[systemd-devel] [survey] BTRFS_IOC_DEVICES_READY return status
Goffredo Baroncelli
kreijack at libero.it
Sat Jun 13 08:09:19 PDT 2015
On 2015-06-13 11:35, Anand Jain wrote:
>
> Thanks for your reply Andrei and Goffredo. more below...
>
> On 06/13/2015 04:08 AM, Goffredo Baroncelli wrote:
>> On 2015-06-12 20:04, Andrei Borzenkov wrote:
>>> В Fri, 12 Jun 2015 21:16:30 +0800 Anand Jain
>>> <anand.jain at oracle.com> пишет:
>>>
>>>>
>>>>
>>>> BTRFS_IOC_DEVICES_READY is to check if all the required
>>>> devices are known by the btrfs kernel, so that
>>>> admin/system-application could mount the FS. It is checked
>>>> against a device in the argument.
>>>>
>>>> However the actual implementation is bit more than just that,
>>>> in the way that it would also scan and register the device
>>>> provided in the argument (same as btrfs device scan subcommand
>>>> or BTRFS_IOC_SCAN_DEV ioctl).
>>>>
>>>> So BTRFS_IOC_DEVICES_READY ioctl isn't a read/view only ioctl,
>>>> but its a write command as well.
>>>>
>>>> Next, since in the kernel we only check if total_devices (read
>>>> from SB) is equal to num_devices (counted in the list) to
>>>> state the status as 0 (ready) or 1 (not ready). But this does
>>>> not work in rest of the device pool state like missing,
>>>> seeding, replacing since total_devices is actually not equal to
>>>> num_devices in these state but device pool is ready for the
>>>> mount and its a bug which is not part of this discussions.
>>>>
>>>>
>>>> Questions:
>>>>
>>>> - Do we want BTRFS_IOC_DEVICES_READY ioctl to also scan and
>>>> register the device provided (same as btrfs device scan command
>>>> or the BTRFS_IOC_SCAN_DEV ioctl) OR can BTRFS_IOC_DEVICES_READY
>>>> be read-only ioctl interface to check the state of the device
>>>> pool. ?
>>>>
>>>
>>> udev is using it to incrementally assemble multi-device btrfs, so
>>> in this case I think it should.
>
> Nice. Thanks for letting me know this.
>
>> I agree, the ioctl name is confusing, but unfortunately this is an
>> API and it has to be stay here forever. Udev uses it, so we know
>> for sure that it is widely used.
>
> ok. what goes in stays there forever. its time to update the man page
> rather.
>
>>> Are there any other users?
>>>
>>>> - If the the device in the argument is already mounted, can it
>>>> straightaway return 0 (ready) ? (as of now it would again
>>>> independently read the SB determine total_devices and check
>>>> against num_devices.
>>>>
>>>
>>> I think yes; obvious use case is btrfs mounted in initrd and
>>> later coldplug. There is no point to wait for anything as
>>> filesystem is obviously there.
>>>
>
> There is little difference. If the device is already mounted. And
> there are two device paths for the same device PA and PB. The path as
> last given to either 'btrfs dev scan (BTRFS_IOC_SCAN_DEV)' or 'btrfs
> device ready (BTRFS_IOC_DEVICES_READY)' will be shown in the 'btrfs
> filesystem show' or '/proc/self/mounts' output. It does not mean that
> btrfs kernel will close the first device path and reopen the 2nd
> given device path, it just updates the device path in the kernel.
>
> Further, the problem will be more intense in this eg. if you use dd
> and copy device A to device B. After you mount device A, by just
> providing device B in the above two commands you could let kernel
> update the device path, again all the IO (since device is mounted)

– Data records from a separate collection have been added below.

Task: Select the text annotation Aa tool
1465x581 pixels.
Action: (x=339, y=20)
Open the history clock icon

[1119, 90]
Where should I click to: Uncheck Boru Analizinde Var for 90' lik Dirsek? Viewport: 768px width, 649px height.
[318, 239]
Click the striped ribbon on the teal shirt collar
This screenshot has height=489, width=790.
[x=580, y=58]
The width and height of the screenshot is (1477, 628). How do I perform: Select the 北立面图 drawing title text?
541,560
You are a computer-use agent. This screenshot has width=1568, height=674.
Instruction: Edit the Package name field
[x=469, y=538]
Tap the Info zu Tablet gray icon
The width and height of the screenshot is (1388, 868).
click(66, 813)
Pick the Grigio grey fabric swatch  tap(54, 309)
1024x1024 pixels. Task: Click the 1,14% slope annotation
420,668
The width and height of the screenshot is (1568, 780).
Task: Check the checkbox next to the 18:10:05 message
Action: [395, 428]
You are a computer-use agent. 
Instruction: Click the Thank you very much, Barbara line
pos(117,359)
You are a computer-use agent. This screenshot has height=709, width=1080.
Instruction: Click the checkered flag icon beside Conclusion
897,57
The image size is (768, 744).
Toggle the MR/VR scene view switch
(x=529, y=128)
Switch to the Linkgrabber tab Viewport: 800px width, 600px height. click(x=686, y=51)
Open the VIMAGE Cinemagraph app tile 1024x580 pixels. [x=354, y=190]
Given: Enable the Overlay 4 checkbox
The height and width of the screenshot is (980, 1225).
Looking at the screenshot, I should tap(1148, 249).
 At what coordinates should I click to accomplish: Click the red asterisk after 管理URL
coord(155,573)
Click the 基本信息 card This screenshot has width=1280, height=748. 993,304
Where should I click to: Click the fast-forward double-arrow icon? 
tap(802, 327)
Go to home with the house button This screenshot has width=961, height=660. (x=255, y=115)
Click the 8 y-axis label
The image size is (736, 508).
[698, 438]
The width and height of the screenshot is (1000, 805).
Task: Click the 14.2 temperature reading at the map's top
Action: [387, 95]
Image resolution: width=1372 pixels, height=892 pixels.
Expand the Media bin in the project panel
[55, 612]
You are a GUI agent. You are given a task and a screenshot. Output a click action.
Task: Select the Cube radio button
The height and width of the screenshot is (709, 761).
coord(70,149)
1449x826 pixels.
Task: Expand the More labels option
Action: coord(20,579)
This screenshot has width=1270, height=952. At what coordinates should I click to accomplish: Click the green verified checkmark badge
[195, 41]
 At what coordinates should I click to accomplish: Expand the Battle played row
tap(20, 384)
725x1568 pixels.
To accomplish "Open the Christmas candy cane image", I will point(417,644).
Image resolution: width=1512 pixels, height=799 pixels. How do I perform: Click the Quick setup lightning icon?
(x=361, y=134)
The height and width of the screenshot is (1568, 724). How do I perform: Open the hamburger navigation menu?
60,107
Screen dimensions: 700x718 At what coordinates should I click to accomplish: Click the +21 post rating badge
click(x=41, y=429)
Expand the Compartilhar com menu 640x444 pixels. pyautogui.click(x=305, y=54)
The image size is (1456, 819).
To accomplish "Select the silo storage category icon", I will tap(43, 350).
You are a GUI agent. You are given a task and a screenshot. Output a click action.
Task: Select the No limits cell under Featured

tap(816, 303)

> are still going to the device A (not B), but /proc/self/mounts and
> 'btrfs fi show' shows it as device B (not A).
>
> Its a bug. very tricky to fix.
In the past [*] I proposed a mount.btrfs helper . I tried to move the logic outside the kernel.
I think that the problem is that we try to manage all these cases from a device point of view: when a device appears, we register the device and we try to mount the filesystem... This works very well when there is 1-volume filesystem. For the other cases there is a mess between the different layers:
- kernel
- udev/systemd
- initrd logic
My attempt followed a different idea: the mount helper waits the devices if needed, or if it is the case it mounts the filesystem in degraded mode. All devices are passed as mount arguments (--device=/dev/sdX), there is no a device registration: this avoids all these problems.
[*] http://permalink.gmane.org/gmane.comp.file-systems.btrfs/40767
back to your questions
> - we can't return -EBUSY for subsequent (after mount) calls for the
> above two ioctls (if a mounted device is used as an argument). Since
> admin/system-application might actually call again to mount subvols.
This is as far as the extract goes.